### Textauszug
Greenwashing mit Verpackungen

Alles für die Tonne?

In den ersten beiden Artikeln dieser Serie wurde Greenwashing bereits im Zusammenhang mit zwei uns alltäglich begegnenden Industrien besprochen, die Modeindustrie und die Lebensmittelindustrie. Es ist schnell offensichtlich geworden, warum Unternehmen Greenwashing betreiben. Mit dem Ziel der Gewinnmaximierung ist es sinnvoller, nur den Schein der Nachhaltigkeit zu wahren, als tatsächlich die Arbeit zu tun und vor allem das Geld zu investieren. Behauptungen und Labels kosten nichts. Produktionsabläufe ändern, nachhaltig produzierte Rohstoffe verwenden und Mitarbeiter:innen fair bezahlen ist da sehr viel teurer.

„Die Ergebnisse der Untersuchungen der Verbraucherschutzzentrale NRW sind ernüchternd.“

Sieht aus wie Pappe, ist es aber nicht. In Getränkekartons sind z.B. auch Aluminium und Plastik verarbeitet. Bild: Madalyn Cox/unsplash

Auch wenn es um Verpackungen geht, sind die Unternehmen mittlerweile sehr motiviert, die nachhaltig denkende Kundschaft abzuholen. „Aus recycelbaren Materialien“ oder „Verpackung aus recycelten Materialien“ liest man nun auf Milchkartons, Shampooflaschen und allerhand anderen Produkten.

### Vorliegende Zeilen
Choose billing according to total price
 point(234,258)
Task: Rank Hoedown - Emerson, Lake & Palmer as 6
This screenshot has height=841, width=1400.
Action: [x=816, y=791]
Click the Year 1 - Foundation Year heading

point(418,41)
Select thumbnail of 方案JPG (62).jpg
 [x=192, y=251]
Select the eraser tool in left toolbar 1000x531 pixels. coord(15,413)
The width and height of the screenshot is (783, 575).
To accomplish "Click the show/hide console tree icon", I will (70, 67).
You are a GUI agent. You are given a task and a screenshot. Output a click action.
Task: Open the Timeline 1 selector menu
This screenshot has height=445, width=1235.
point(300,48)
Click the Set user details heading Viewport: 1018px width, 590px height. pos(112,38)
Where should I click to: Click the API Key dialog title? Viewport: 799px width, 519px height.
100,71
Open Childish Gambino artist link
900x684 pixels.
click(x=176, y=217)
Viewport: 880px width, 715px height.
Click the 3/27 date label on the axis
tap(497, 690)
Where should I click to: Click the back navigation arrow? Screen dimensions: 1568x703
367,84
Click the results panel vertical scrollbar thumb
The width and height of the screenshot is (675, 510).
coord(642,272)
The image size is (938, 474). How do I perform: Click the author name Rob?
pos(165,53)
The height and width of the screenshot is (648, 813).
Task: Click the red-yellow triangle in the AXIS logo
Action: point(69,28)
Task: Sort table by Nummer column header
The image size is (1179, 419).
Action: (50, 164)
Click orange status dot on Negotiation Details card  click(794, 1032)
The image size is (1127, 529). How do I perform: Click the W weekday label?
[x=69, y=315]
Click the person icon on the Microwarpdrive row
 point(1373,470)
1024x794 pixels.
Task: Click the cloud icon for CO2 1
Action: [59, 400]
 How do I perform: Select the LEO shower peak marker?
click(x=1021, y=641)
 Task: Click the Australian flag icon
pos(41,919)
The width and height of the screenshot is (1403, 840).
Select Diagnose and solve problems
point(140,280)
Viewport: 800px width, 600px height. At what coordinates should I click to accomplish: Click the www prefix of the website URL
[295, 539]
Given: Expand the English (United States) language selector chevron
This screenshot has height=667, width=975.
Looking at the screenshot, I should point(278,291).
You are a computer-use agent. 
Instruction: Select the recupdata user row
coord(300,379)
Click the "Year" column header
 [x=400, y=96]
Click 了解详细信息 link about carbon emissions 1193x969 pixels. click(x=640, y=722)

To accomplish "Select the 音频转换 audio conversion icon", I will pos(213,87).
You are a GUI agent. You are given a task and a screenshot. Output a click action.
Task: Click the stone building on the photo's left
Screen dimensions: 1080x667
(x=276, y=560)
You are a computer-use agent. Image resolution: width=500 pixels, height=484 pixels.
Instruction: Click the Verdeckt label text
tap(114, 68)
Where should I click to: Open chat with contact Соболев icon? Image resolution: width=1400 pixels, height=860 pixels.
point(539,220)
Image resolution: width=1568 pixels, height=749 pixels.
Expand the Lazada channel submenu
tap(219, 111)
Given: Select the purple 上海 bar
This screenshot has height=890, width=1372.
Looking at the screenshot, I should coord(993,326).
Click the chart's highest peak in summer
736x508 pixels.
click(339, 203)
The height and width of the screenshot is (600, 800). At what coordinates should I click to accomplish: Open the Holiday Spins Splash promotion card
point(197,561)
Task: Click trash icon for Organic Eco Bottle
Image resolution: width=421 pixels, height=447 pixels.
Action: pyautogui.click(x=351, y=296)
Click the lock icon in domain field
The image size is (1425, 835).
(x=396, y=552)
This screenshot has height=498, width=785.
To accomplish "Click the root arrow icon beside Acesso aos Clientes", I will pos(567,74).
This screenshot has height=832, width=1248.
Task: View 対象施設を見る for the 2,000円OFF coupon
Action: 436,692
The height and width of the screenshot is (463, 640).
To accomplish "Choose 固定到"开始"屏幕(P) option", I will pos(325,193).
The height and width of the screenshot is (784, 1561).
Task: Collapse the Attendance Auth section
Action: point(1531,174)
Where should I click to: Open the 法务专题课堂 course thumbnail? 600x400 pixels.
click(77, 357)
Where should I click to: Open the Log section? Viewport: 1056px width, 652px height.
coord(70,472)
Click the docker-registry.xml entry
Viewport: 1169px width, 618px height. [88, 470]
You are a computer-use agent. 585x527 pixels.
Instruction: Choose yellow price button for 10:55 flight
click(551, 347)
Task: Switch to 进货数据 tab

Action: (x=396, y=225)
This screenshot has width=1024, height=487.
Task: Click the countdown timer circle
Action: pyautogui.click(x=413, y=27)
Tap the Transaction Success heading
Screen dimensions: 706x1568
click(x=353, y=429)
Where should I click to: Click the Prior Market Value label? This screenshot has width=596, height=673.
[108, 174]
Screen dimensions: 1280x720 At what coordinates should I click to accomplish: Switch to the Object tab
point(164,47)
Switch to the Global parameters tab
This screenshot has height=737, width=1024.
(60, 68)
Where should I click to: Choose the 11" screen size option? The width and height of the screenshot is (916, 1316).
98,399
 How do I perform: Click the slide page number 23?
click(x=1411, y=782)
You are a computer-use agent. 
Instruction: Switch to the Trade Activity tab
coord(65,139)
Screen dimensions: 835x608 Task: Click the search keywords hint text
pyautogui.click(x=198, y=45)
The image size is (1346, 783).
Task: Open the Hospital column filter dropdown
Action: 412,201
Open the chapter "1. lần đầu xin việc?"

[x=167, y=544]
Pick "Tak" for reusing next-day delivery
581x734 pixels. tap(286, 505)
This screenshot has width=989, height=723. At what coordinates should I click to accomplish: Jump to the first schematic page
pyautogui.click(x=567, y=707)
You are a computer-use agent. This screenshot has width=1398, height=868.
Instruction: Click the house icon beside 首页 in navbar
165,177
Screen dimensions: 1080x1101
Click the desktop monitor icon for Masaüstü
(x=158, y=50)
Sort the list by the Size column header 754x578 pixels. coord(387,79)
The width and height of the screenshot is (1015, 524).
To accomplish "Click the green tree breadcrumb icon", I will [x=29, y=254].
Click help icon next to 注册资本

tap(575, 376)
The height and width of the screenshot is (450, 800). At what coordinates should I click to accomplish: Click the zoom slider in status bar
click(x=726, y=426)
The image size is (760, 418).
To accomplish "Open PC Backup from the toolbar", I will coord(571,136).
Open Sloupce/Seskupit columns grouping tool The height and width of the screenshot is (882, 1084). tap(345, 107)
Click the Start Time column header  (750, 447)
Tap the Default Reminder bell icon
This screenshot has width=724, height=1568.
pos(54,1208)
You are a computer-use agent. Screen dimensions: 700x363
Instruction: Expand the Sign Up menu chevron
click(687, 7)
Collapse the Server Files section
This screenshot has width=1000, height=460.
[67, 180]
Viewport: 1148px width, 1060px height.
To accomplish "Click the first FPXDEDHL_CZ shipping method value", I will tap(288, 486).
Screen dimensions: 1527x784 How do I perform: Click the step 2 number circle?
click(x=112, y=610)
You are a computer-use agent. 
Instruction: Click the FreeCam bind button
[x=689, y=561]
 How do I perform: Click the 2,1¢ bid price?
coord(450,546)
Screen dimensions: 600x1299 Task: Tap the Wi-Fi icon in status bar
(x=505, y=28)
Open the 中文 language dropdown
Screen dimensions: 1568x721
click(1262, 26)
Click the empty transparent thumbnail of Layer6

### Arbeitsaufträge
a) Wessen Untersuchungsergebnisse bezeichnet der Textauszug als ernüchternd?
b) Fassen Sie den Absatz des Textauszugs, der mit „In den ersten beiden Artikeln“ beginnt, in Stichpunkten zusammen, ohne seine wesentlichen Aussagen wegzulassen.
c) Prüfen Sie, ob die folgenden Aussagen mit dem Textauszug übereinstimmen. Antworten Sie jeweils mit Ja oder Nein und zitieren Sie die entscheidenden Worte wörtlich.
(i) Die ersten beiden Artikel der Serie befassten sich mit der Mode- und der Lebensmittelindustrie.
(ii) Behauptungen und Labels sind für Unternehmen eine teure Angelegenheit.
(iii) Getränkekartons bestehen ausschließlich aus Pappe.

### Lösungen
a) Die Ergebnisse der Untersuchungen der Verbraucherschutzzentrale NRW.

b)
- Die ersten beiden Artikel der Serie behandelten Greenwashing in der Modeindustrie und in der Lebensmittelindustrie.
- Unternehmen betreiben Greenwashing, um ihren Gewinn zu maximieren.
- Es ist günstiger, nur den Schein der Nachhaltigkeit zu wahren, als tatsächlich Arbeit und Geld zu investieren.
- Behauptungen und Labels kosten nichts.
- Produktionsabläufe zu ändern, nachhaltig produzierte Rohstoffe zu verwenden und Mitarbeiter:innen fair zu bezahlen ist deutlich teurer.

c)
(i) Ja: „die Modeindustrie und die Lebensmittelindustrie“
(ii) Nein: „Behauptungen und Labels kosten nichts.“
(iii) Nein: „In Getränkekartons sind z.B. auch Aluminium und Plastik verarbeitet.“